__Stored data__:
++++++

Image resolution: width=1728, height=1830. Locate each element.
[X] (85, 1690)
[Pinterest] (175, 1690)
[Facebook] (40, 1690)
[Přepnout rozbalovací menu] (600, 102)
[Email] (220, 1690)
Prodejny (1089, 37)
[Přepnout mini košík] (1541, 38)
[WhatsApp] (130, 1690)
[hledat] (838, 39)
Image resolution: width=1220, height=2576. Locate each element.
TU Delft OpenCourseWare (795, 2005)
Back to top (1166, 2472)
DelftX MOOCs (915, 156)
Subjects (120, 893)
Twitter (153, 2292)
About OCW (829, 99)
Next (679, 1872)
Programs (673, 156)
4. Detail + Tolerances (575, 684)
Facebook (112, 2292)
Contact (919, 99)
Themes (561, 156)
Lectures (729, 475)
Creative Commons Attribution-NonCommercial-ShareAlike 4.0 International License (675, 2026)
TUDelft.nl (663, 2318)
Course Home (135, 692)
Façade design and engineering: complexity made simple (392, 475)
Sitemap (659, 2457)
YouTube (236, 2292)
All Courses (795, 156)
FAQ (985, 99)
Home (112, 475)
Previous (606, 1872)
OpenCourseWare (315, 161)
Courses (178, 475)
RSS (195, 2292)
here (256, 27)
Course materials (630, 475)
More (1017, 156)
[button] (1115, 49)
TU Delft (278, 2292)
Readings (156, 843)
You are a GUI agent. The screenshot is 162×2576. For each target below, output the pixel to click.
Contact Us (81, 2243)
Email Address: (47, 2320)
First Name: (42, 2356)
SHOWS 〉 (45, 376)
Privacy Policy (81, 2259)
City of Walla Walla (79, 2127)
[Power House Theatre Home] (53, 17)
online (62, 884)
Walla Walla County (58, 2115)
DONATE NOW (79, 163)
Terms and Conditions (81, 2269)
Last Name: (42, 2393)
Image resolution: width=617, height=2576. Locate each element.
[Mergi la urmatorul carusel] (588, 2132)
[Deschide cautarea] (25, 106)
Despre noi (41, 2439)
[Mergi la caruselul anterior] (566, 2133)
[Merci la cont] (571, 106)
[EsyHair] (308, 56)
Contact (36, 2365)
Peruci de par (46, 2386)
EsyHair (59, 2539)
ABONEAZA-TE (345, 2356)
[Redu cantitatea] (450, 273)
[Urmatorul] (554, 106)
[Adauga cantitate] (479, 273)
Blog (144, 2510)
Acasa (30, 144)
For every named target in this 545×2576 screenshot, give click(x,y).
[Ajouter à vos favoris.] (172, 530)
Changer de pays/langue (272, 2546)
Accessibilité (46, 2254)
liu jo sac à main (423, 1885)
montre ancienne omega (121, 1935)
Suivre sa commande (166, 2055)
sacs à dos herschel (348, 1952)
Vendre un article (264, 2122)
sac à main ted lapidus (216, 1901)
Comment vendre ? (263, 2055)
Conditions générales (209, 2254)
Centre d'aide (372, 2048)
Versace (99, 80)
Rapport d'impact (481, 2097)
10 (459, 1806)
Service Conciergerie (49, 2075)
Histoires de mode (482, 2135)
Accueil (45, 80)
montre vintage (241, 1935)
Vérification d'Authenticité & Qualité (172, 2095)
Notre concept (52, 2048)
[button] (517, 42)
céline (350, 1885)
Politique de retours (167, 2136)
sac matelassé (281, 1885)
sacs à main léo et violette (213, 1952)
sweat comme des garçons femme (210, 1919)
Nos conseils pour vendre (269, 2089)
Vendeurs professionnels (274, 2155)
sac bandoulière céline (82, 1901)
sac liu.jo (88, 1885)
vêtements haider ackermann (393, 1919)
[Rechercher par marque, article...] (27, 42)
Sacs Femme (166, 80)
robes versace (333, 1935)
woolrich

++++++

__WHAT IS REQUIRED__: Set down, exactly as they stand above, the lines starting with the line with "[Email] (220, 1690)" and going on through the line with "Terms and Conditions (81, 2269)", and no others.

__OUTPUT FOR THIS TASK__:
[Email] (220, 1690)
Prodejny (1089, 37)
[Přepnout mini košík] (1541, 38)
[WhatsApp] (130, 1690)
[hledat] (838, 39)
Image resolution: width=1220, height=2576. Locate each element.
TU Delft OpenCourseWare (795, 2005)
Back to top (1166, 2472)
DelftX MOOCs (915, 156)
Subjects (120, 893)
Twitter (153, 2292)
About OCW (829, 99)
Next (679, 1872)
Programs (673, 156)
4. Detail + Tolerances (575, 684)
Facebook (112, 2292)
Contact (919, 99)
Themes (561, 156)
Lectures (729, 475)
Creative Commons Attribution-NonCommercial-ShareAlike 4.0 International License (675, 2026)
TUDelft.nl (663, 2318)
Course Home (135, 692)
Façade design and engineering: complexity made simple (392, 475)
Sitemap (659, 2457)
YouTube (236, 2292)
All Courses (795, 156)
FAQ (985, 99)
Home (112, 475)
Previous (606, 1872)
OpenCourseWare (315, 161)
Courses (178, 475)
RSS (195, 2292)
here (256, 27)
Course materials (630, 475)
More (1017, 156)
[button] (1115, 49)
TU Delft (278, 2292)
Readings (156, 843)
You are a GUI agent. The screenshot is 162×2576. For each target below, output the pixel to click.
Contact Us (81, 2243)
Email Address: (47, 2320)
First Name: (42, 2356)
SHOWS 〉 (45, 376)
Privacy Policy (81, 2259)
City of Walla Walla (79, 2127)
[Power House Theatre Home] (53, 17)
online (62, 884)
Walla Walla County (58, 2115)
DONATE NOW (79, 163)
Terms and Conditions (81, 2269)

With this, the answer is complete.